## Problem to solve
Please return the listing exactly as written, but without its pictures.

## Material provided
○ ○ ○ ○ ○ ○ ○
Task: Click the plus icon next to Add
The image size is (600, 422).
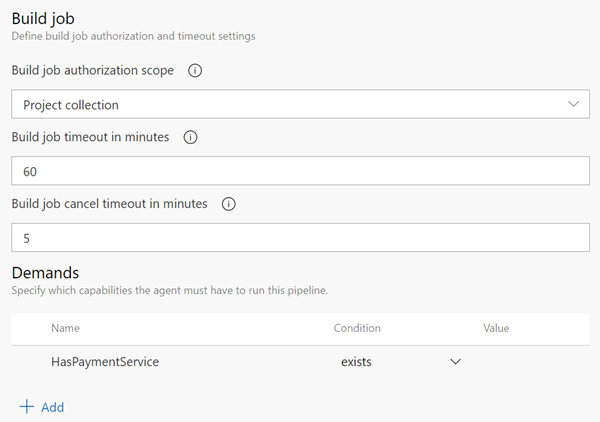Action: coord(26,407)
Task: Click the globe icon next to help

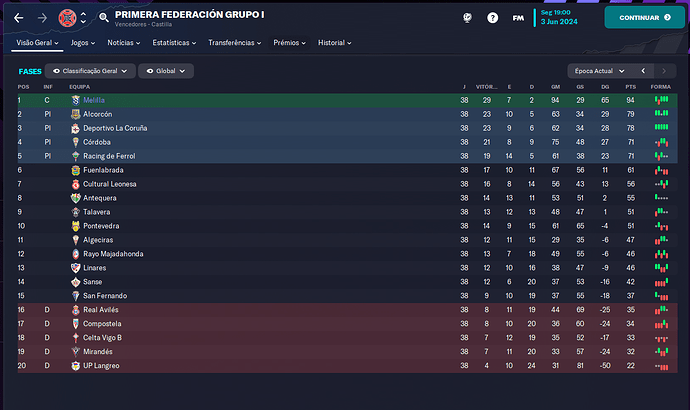Action: click(x=467, y=18)
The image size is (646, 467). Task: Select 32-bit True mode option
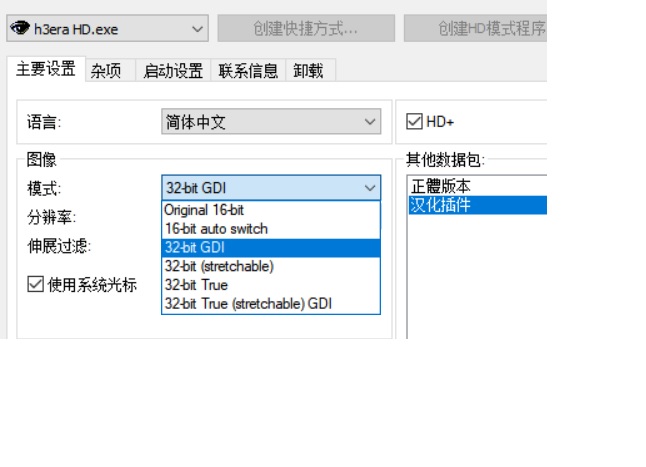[196, 285]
○ ○ ○ ○ ○ ○ ○
## Your solution
Task: Click the plus icon next to Add
The image size is (600, 422).
Action: coord(26,407)
Task: Click the globe icon next to help

Action: click(x=467, y=18)
The image size is (646, 467). Task: Select 32-bit True mode option
[196, 285]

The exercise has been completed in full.